I wonder how to prove
Let $X$ be a scheme. The minimal primes of $\mathscr{O}_{X,p}$ are in canonical bijection with the irreducible components of $X$ passing through $p$.(Source)
This is easy when $X=\operatorname {Spec} A$. In general, I think I need to find a generic point of some irreducible component based on this minimal ideal. But I don't know how to construct the bijection.
I feel like this is a theorem in algebraic geometry textbooks. If the proof is rather complicated, I really appreciate it if you can show me where to find it.

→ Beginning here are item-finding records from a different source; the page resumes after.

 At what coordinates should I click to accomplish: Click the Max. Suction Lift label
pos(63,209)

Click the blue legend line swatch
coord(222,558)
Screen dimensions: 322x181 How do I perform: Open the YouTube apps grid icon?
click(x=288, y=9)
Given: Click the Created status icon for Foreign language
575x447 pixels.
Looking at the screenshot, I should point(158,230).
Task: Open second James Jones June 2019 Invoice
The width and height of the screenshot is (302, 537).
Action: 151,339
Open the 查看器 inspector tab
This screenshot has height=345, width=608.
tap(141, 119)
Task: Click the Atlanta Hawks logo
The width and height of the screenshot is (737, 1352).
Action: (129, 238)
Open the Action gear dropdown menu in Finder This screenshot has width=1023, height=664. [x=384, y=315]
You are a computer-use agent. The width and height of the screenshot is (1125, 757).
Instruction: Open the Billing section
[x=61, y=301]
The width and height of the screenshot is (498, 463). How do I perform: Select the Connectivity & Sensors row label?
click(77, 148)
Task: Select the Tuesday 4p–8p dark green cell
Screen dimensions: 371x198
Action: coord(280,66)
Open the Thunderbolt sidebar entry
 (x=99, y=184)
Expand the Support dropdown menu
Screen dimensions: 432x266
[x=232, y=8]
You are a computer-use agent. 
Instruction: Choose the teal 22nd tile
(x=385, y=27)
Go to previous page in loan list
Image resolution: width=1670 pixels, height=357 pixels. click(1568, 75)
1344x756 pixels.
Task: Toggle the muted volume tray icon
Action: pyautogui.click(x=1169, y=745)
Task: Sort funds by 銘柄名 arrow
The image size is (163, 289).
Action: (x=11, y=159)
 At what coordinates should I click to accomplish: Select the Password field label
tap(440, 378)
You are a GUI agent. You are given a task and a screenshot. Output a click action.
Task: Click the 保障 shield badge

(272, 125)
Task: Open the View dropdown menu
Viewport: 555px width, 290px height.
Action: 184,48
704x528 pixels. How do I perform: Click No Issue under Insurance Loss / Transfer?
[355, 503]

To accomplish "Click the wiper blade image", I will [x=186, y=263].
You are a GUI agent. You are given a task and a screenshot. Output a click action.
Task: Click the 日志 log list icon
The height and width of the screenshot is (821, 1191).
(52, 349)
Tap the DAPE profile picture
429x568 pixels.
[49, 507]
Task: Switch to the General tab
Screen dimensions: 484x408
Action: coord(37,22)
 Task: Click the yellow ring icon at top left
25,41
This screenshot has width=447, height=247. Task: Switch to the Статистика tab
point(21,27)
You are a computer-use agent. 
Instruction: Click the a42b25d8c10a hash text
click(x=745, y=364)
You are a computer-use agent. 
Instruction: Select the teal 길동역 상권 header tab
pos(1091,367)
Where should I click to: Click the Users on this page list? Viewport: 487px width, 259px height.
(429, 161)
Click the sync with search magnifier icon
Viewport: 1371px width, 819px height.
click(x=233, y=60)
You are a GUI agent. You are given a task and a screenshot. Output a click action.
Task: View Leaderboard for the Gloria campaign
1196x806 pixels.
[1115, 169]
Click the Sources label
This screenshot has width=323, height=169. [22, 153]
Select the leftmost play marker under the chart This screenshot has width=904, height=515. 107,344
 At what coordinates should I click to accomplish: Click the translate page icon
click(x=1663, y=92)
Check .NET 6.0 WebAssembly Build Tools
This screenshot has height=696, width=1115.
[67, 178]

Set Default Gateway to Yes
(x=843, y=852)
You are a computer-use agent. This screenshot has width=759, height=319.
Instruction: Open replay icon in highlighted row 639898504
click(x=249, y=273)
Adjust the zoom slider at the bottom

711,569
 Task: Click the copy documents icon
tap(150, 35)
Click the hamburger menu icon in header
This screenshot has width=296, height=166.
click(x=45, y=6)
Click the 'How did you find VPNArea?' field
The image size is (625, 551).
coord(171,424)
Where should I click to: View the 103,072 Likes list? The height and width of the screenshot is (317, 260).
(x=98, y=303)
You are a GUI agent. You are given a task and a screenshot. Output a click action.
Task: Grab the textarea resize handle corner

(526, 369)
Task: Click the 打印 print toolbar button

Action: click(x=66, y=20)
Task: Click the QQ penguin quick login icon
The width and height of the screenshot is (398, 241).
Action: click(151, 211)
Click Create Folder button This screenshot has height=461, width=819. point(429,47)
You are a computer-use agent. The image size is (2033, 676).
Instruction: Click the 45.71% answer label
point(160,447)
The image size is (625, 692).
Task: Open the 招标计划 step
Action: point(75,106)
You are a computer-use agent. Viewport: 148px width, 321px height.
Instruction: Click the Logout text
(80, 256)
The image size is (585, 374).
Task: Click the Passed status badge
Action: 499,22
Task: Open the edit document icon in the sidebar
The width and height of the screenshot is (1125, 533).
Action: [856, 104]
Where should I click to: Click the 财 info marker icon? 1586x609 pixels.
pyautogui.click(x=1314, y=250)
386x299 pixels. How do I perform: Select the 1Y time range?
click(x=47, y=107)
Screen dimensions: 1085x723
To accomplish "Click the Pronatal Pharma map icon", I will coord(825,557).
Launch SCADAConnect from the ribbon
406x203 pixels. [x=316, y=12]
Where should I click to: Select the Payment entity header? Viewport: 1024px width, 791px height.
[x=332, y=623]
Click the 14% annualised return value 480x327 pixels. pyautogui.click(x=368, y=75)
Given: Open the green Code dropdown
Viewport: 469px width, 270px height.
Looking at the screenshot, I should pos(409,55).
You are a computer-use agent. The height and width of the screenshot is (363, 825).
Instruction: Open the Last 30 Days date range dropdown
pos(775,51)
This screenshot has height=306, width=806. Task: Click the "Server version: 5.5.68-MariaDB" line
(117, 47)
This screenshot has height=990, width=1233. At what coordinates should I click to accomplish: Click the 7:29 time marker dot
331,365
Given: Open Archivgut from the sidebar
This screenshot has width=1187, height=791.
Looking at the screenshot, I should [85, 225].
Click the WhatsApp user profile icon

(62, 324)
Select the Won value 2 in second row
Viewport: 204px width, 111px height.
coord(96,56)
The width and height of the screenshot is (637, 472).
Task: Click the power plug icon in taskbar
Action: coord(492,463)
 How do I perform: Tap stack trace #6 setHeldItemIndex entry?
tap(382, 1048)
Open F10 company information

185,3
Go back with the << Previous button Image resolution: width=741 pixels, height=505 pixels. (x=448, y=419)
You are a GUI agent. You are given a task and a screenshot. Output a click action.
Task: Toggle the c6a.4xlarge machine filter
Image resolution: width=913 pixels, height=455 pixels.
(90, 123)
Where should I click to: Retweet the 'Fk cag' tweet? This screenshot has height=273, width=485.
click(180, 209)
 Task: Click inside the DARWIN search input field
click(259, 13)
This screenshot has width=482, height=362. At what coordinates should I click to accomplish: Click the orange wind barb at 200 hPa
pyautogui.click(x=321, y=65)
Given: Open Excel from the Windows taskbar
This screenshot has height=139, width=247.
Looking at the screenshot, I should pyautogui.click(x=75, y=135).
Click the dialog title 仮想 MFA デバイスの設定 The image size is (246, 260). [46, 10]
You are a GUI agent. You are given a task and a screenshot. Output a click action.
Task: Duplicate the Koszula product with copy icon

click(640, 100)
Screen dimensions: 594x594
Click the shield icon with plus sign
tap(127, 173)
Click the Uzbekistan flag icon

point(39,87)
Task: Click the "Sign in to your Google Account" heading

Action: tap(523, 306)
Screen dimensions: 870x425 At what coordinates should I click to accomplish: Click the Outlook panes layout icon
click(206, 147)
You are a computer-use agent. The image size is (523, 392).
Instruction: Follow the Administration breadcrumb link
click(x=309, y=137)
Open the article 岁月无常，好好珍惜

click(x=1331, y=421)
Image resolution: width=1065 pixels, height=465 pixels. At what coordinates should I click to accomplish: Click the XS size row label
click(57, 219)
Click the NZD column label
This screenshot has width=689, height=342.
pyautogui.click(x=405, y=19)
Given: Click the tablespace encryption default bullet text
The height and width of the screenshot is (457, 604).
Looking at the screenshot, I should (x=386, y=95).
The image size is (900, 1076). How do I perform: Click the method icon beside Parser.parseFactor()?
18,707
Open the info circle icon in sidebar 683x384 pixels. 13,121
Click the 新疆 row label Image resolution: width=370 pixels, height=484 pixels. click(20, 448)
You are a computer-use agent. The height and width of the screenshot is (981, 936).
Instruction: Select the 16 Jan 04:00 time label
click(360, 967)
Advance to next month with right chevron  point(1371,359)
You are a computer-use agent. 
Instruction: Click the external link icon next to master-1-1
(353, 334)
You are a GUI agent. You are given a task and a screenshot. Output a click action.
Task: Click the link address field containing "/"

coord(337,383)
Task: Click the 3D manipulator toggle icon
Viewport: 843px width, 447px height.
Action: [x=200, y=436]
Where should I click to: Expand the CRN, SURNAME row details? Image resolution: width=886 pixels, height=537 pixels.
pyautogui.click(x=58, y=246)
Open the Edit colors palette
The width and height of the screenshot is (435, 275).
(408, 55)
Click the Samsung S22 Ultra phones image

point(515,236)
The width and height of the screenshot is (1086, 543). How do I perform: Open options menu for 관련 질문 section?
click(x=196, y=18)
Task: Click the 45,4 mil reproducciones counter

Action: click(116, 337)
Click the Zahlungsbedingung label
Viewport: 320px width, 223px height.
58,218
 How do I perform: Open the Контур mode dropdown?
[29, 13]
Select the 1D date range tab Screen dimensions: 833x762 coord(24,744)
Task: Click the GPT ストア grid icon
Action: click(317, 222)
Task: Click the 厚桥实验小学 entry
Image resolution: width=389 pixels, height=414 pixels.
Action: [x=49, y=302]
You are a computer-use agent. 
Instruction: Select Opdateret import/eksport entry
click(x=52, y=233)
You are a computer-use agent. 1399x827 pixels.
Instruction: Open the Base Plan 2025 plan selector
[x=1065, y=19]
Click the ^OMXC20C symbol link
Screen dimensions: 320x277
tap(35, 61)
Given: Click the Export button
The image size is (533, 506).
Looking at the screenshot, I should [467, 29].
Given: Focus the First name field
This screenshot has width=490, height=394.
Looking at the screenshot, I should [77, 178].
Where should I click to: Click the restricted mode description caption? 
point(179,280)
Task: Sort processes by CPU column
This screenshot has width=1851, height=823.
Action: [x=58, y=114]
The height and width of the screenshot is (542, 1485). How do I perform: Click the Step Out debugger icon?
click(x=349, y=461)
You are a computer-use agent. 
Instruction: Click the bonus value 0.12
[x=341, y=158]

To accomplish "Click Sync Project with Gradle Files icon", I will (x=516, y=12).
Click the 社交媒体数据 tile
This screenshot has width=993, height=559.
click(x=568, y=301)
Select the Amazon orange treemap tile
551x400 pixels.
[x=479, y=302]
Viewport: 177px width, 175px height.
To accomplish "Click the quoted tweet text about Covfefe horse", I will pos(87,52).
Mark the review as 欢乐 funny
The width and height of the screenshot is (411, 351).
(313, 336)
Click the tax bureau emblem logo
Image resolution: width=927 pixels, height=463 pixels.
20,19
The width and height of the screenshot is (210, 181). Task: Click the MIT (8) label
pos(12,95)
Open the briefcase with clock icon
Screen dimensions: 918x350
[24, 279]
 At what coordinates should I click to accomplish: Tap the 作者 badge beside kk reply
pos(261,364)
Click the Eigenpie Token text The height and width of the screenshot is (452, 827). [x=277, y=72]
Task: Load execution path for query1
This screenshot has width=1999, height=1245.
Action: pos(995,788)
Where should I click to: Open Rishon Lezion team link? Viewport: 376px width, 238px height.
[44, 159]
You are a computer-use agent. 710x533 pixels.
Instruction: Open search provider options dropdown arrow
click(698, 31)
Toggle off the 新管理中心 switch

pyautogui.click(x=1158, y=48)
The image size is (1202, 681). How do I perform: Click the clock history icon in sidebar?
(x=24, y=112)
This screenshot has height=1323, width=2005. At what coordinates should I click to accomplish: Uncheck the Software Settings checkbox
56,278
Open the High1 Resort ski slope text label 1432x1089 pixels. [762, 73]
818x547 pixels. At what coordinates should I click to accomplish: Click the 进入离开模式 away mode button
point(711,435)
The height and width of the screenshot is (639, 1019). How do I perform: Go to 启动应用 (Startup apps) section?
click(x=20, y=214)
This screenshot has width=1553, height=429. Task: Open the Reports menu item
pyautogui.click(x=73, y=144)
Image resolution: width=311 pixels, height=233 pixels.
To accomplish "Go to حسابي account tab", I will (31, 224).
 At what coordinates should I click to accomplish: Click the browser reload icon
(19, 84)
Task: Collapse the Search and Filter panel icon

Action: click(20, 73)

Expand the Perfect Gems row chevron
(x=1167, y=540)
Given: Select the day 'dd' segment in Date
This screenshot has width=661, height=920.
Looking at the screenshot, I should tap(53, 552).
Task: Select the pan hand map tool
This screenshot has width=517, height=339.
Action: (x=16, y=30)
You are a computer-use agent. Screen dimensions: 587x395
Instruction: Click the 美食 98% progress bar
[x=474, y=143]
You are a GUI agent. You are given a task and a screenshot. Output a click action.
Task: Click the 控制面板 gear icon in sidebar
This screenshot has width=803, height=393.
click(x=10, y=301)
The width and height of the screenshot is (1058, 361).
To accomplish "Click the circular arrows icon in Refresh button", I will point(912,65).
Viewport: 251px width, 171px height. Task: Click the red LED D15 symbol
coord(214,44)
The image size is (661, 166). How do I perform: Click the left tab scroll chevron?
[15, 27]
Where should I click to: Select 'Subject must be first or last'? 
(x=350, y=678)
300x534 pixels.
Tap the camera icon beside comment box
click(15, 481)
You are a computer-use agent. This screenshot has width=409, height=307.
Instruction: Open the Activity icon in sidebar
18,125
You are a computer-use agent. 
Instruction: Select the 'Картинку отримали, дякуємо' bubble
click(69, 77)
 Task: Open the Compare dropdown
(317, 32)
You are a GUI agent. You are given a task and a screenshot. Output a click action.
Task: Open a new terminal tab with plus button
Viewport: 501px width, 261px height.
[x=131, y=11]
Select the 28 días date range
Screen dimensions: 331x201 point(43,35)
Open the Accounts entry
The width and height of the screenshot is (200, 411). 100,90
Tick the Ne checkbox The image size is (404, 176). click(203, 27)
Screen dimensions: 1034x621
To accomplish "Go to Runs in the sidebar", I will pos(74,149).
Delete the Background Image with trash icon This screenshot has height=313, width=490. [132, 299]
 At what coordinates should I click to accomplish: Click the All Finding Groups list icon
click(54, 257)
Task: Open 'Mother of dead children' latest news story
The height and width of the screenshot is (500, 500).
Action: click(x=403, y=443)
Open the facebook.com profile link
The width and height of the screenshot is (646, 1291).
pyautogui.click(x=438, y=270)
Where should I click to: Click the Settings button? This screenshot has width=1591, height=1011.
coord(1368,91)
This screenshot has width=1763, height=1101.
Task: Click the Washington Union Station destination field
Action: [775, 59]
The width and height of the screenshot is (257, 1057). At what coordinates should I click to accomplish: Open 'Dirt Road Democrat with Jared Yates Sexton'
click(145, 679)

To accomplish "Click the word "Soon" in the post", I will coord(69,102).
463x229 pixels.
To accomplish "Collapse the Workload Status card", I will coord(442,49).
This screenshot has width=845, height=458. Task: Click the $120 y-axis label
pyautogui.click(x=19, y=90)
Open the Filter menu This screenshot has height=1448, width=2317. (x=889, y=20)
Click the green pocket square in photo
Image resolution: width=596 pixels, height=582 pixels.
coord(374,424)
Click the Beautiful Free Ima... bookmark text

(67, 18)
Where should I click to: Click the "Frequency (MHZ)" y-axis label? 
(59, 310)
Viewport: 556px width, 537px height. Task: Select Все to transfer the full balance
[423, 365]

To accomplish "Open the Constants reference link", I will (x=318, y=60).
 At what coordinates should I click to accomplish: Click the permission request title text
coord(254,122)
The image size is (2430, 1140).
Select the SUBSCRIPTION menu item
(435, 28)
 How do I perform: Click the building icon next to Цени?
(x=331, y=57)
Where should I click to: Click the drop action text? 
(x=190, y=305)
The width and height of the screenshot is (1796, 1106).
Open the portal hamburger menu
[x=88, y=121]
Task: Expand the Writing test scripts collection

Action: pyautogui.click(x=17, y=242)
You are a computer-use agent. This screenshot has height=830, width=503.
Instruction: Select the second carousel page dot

The general case follows immediately from the affine case. More generally, if $X$ is a scheme, $p\in X$, and $U\subseteq X$ is an open subscheme containing $p$, then the irreducible closed subsets of $X$ which contain $p$ are exactly the closures in $X$ of the irreducible closed subsets of $U$ which contain $p$. Indeed, if $A\subseteq U$ is irreducible and closed in $U$ and contains $p$, then its closure $\overline{A}$ in $X$ is irreducible and closed in $X$ and contains $p$. Conversely, if $B\subseteq X$ is irreducible and closed and contains $p$, then $A=B\cap U$ is irreducible and closed in $U$ and contains $p$. We have $B=\overline{A}\cup (B\setminus U)$ where both $\overline{A}$ and $B\setminus U$ are closed, so by irreducibility one of them must be all of $B$. Since $p\in B$, $B\setminus U$ is not all of $B$, so $\overline{A}=B$.
Since irreducible components are just maximal irreducible closed subsets of $X$, the irreducible components of $X$ containing $p$ are the closures of the irreducible components of $U$ containing $p$. Taking $U$ to be affine, these irreducible components correspond to minimal primes of $\mathscr{O}_{X,p}$, so we're done.